TK-21 LaRevue a décidé de rendre à cette œuvre multiple et foisonnante une visibilité dont elle est en quelque sorte privée par l’un de ces diktats secrets mais d’une efficacité redoutable qui font que si vous n’appartenez pas à tel ou tel cercle, vous n’appartenez donc à rien et vous méritez, comme on mérite, dit-on, une punition, de ne pas être entendu de Dieu, de ne pas trouver de place dans les étagères de la reconnaissance.

En effet, il existe non seulement un homme mais une œuvre, une œuvre immense, une œuvre complexe, riche. C’est aux images qu’il a réalisées que nous entendons, au cours de ces prochains mois, sans exclusive, donner la place qu’elles méritent.
Nous avons initié ce voyage par une brève présentations de quelques-unes de ses photos dans le numéro 32 de TK-21 LaRevue, mais cette fois c’est de manière conséquente et continue que nous allons donner à voir ses images.
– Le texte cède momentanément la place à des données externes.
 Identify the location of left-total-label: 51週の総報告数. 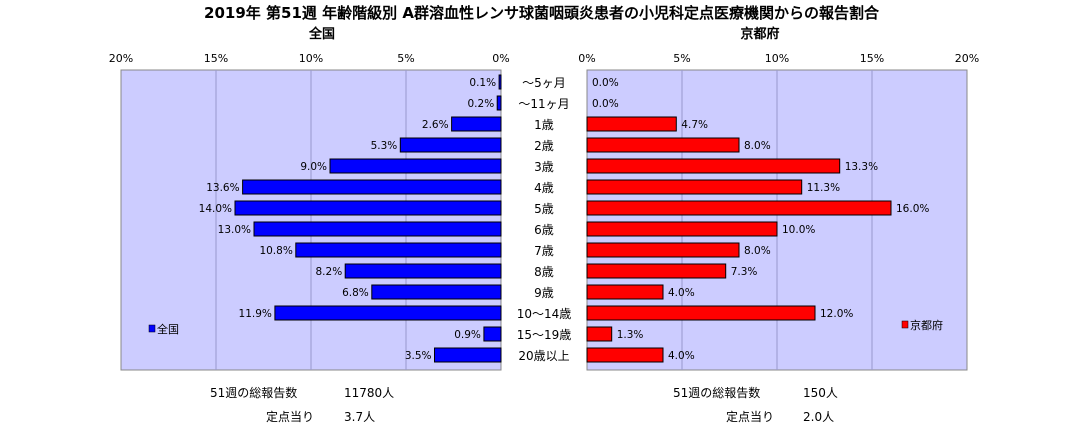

Nous commençons ce voyage dans le monde dur et sombre mais rayonnant d’humanité de Jean-Francis Fernandès par son premier film tourné lorsqu’il avait seize ans en 1969 et qui lui valu aussitôt une reconnaissance réelle de ses pairs comme du public. Rappelons pour mémoire que ce film, Et après, a reçu des récompenses nombreuses comme le Premier prix au Festival du film du Val de Marne, aussitôt après sa sortie et à été diffusé aux journées de cinéma - Autour de « La ville et l’enfant » au Centre Georges Pompidou en Février 1978.

L’argument est simple : dans le décor impressionnant d’un château en ruine, erre un garçon solitaire qui a fugué d’un orphelinat. Le monologue, souvent tragique, s’harmonise avec les images. Ce premier film a été entièrement réalisé par les adolescents.
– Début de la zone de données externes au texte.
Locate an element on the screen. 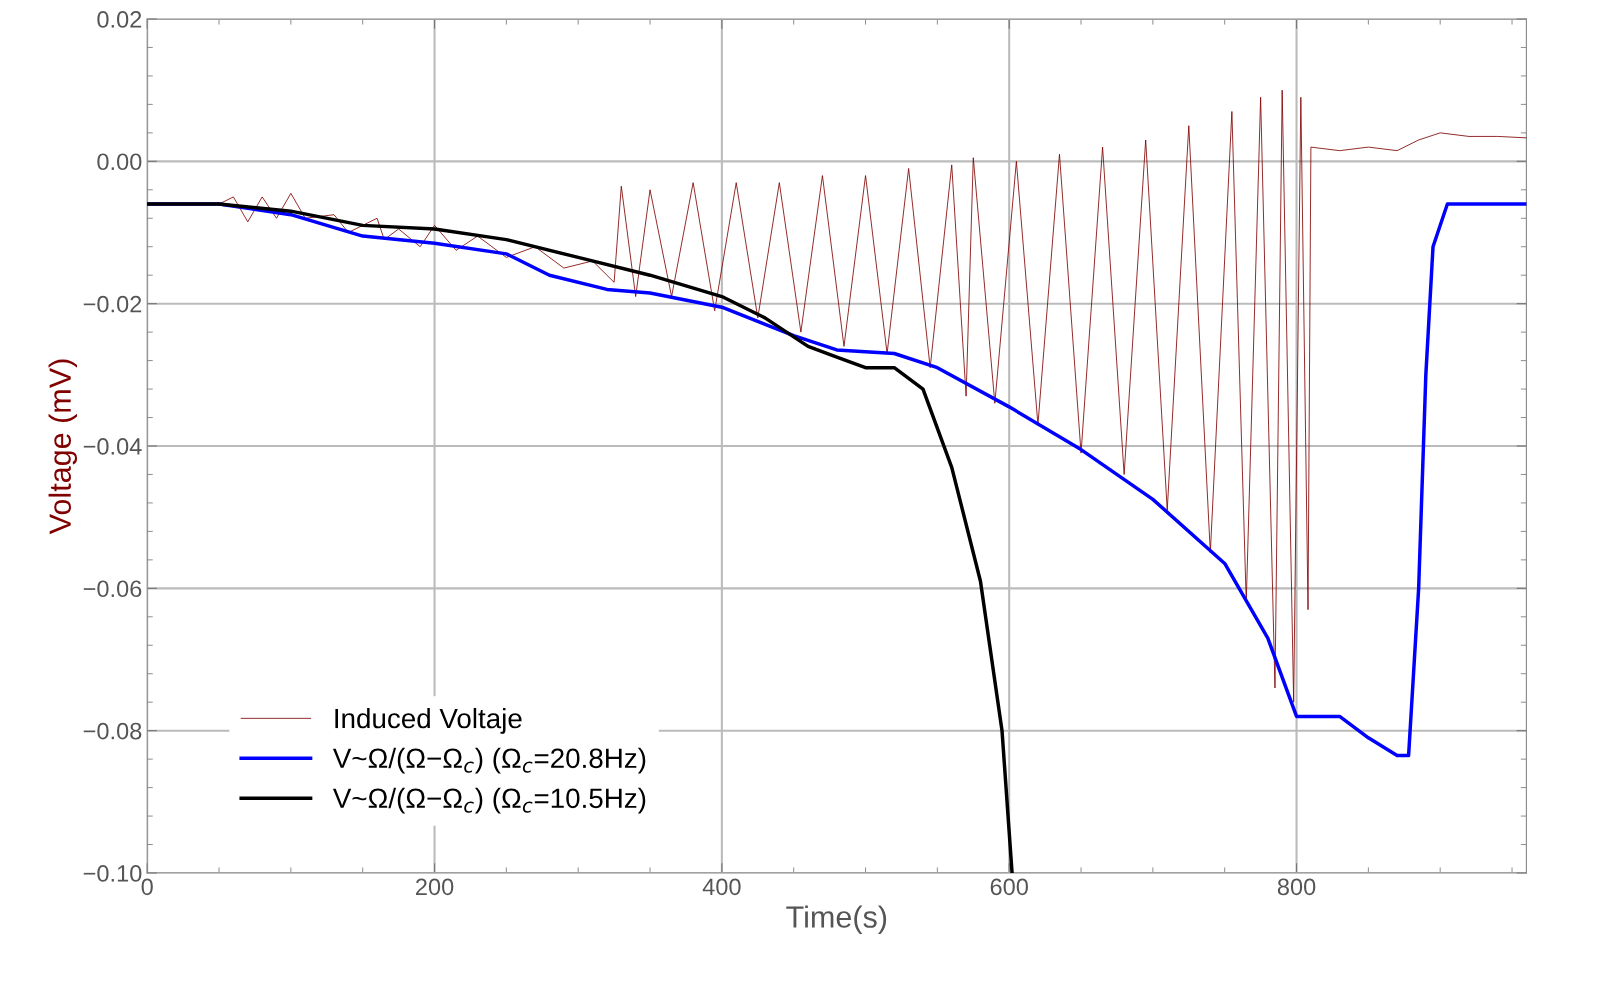 This screenshot has height=1000, width=1600. y-tick-label: −0.06 is located at coordinates (112, 589).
À travers ces images et les paroles que le jeune homme crache comme on le ferait d’un caillot de sang, c’est toute la logique de l’abandon qui se décline à travers la mise en place à l’image de l’équivalent plastique d’un labyrinthe mental duquel il semble impensable de sortir.

Chaque film, chaque image, chaque œuvre de Jean-Francis Fernandès est un cri lancé contre l’ordre social, contre l’indifférence du ciel et des hommes (à quelques exceptions près, de celles qui font la vie mériter d’être vécue néanmoins). Et en effet, dans ce premier opus magistral, on entend à travers la voix et le corps de ce jeune homme, toute une époque prendre la parole. Mieux qu’un documentaire, mieux qu’un souvenir personnel, ce film est la mise en abîme d’une désespérance qui se sublime en œuvre.

Ce film de Jean-Francis Fernandès de 1969 a été récompensé à maintes reprises et a été ont salué pour sa vigueur et sa nouveauté.